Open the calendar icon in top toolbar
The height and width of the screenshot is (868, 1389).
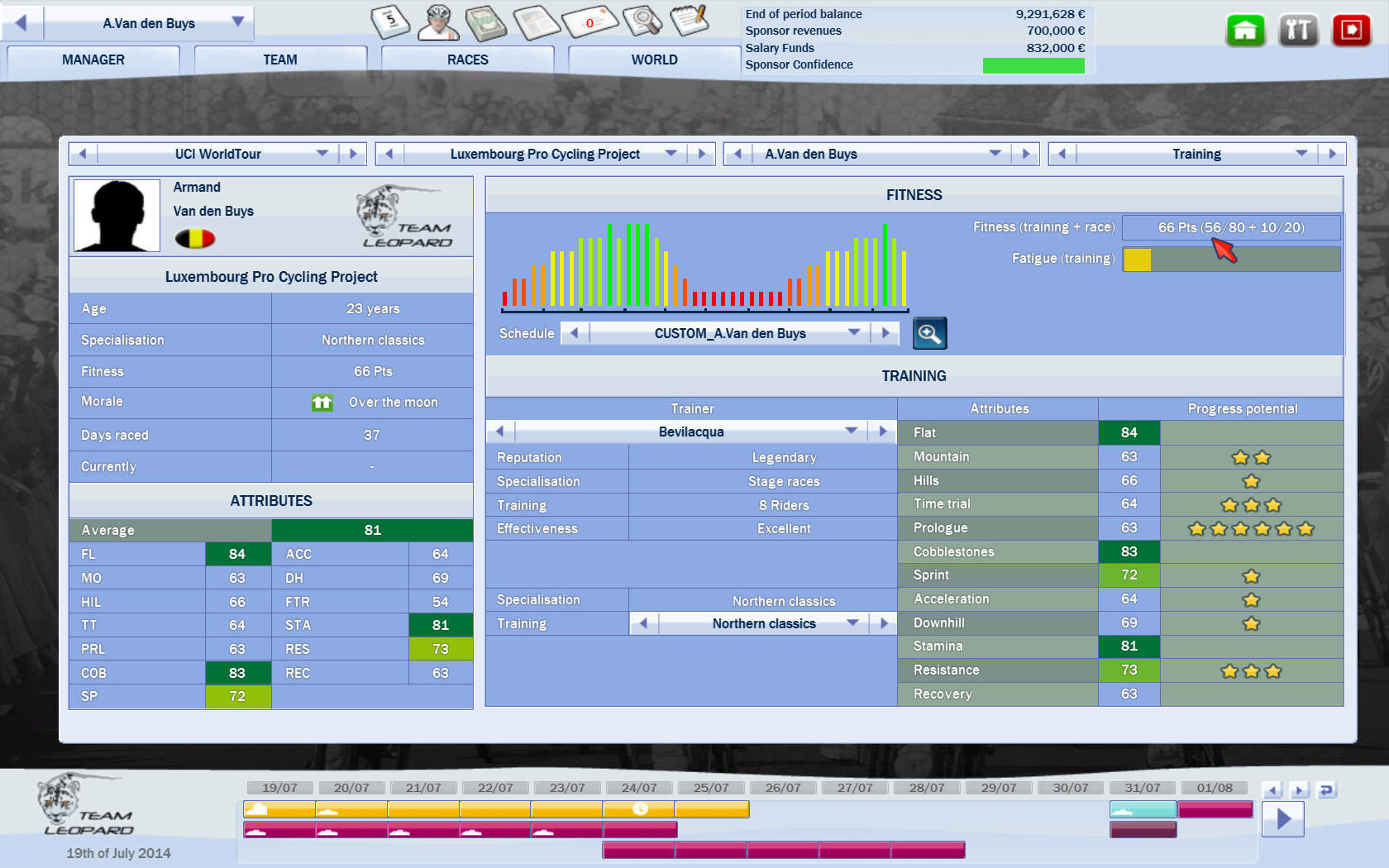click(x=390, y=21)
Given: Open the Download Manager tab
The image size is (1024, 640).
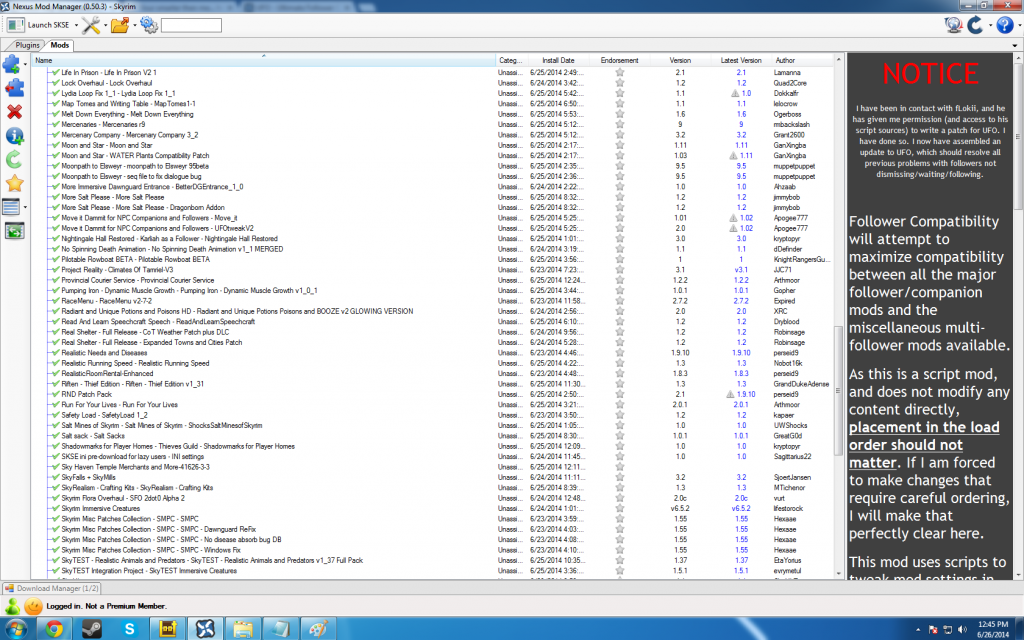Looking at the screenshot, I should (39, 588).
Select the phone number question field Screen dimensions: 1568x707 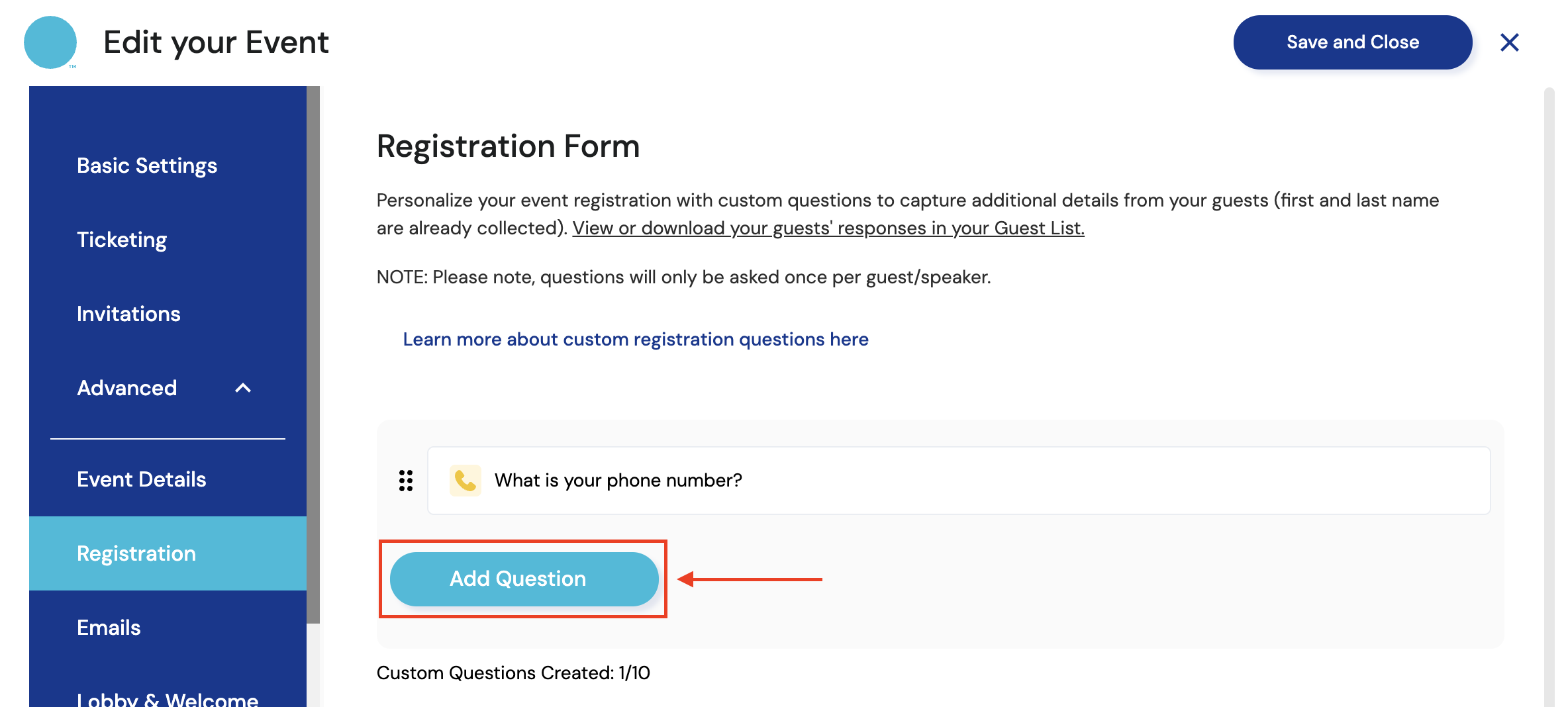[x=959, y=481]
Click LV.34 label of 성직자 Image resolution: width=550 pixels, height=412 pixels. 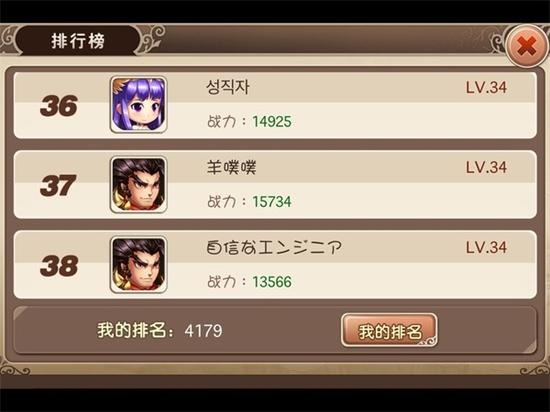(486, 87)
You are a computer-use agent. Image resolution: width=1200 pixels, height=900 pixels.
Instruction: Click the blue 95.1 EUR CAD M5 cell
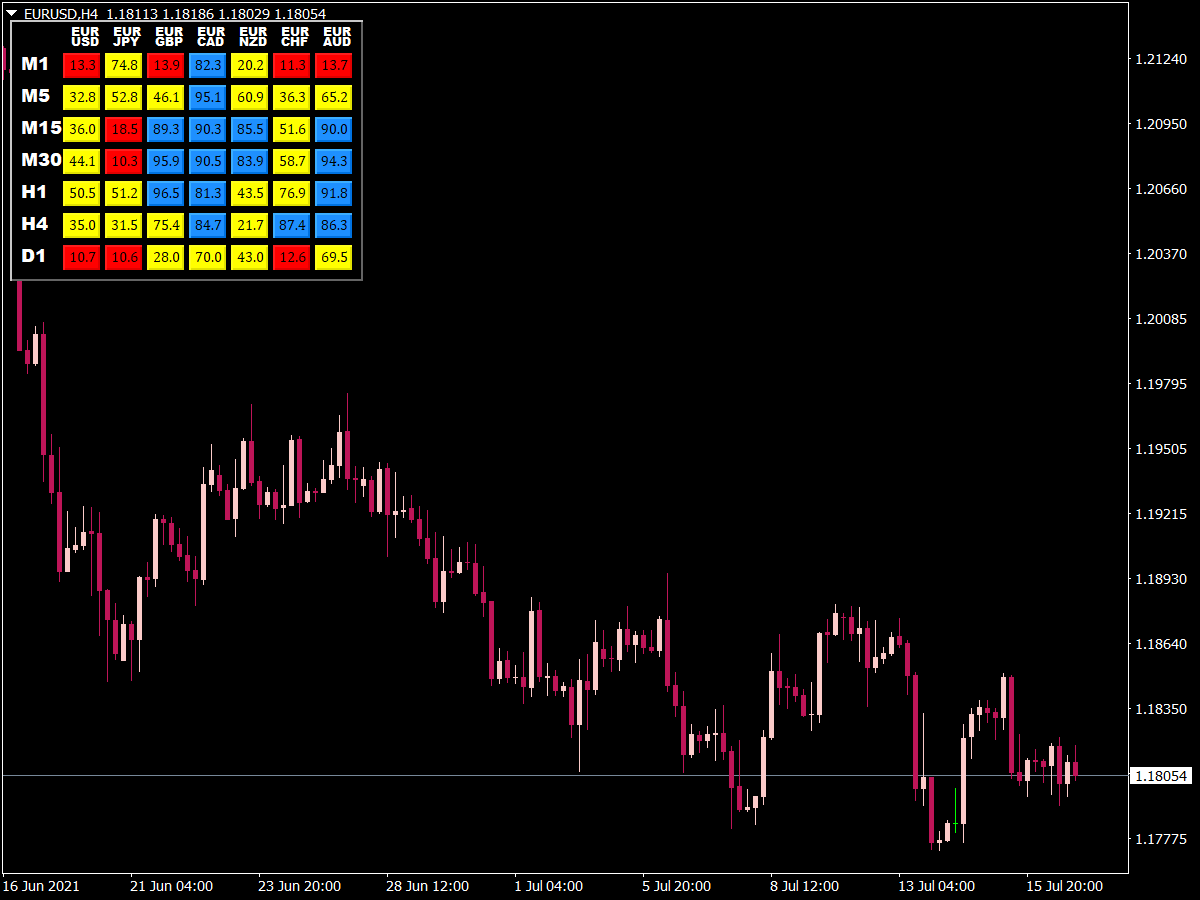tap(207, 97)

------------

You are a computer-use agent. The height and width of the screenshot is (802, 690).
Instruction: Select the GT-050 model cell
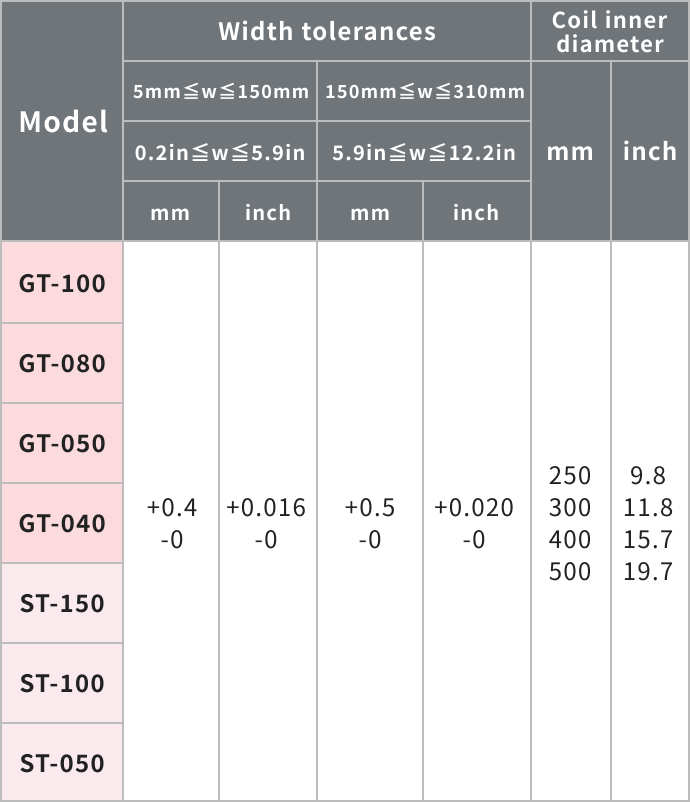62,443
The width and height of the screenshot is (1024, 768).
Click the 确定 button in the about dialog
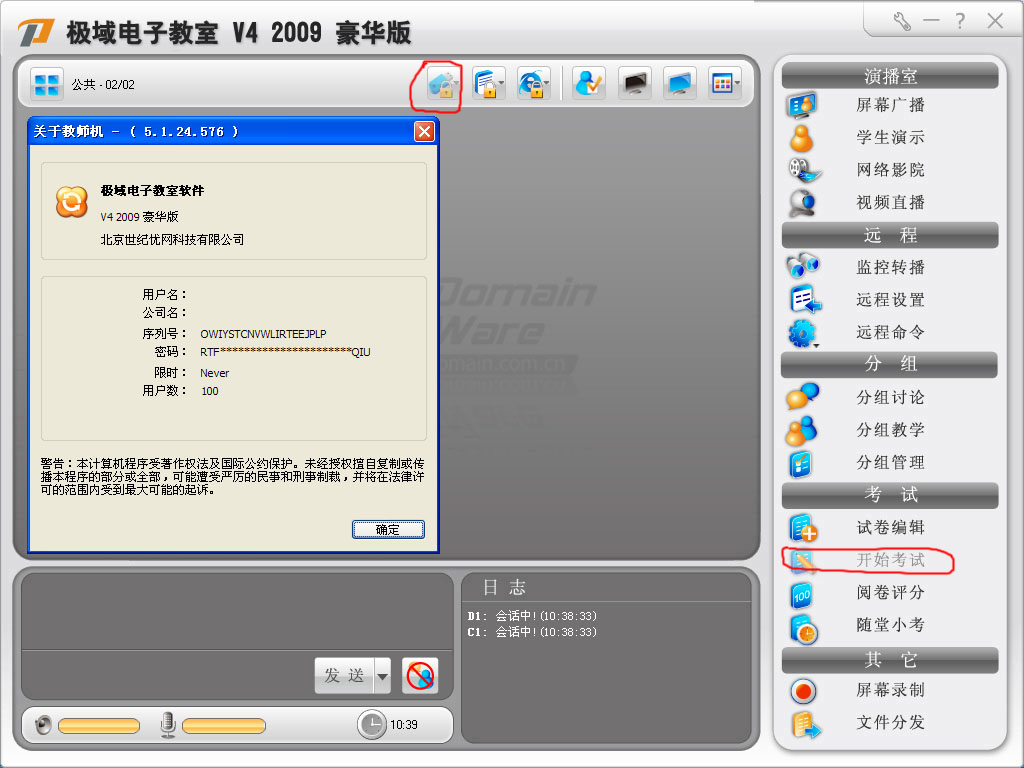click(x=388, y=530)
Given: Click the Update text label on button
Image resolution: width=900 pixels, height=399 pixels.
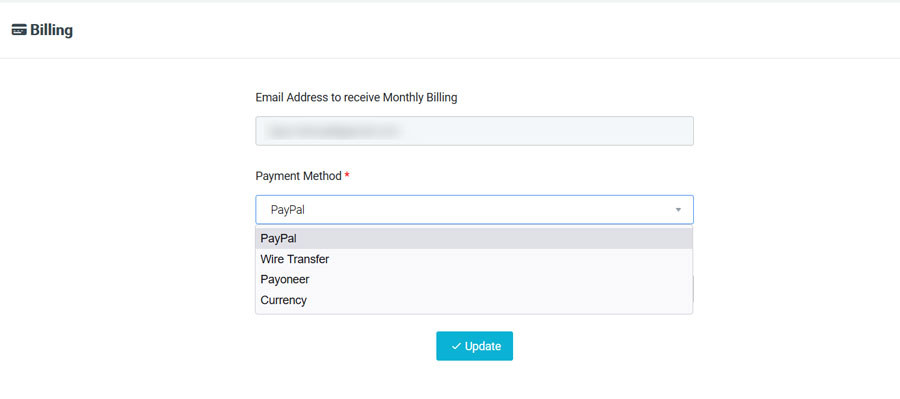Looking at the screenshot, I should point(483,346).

------------

Only the number is wanted: how many lines above include the word "Open"?

* _Response below_
2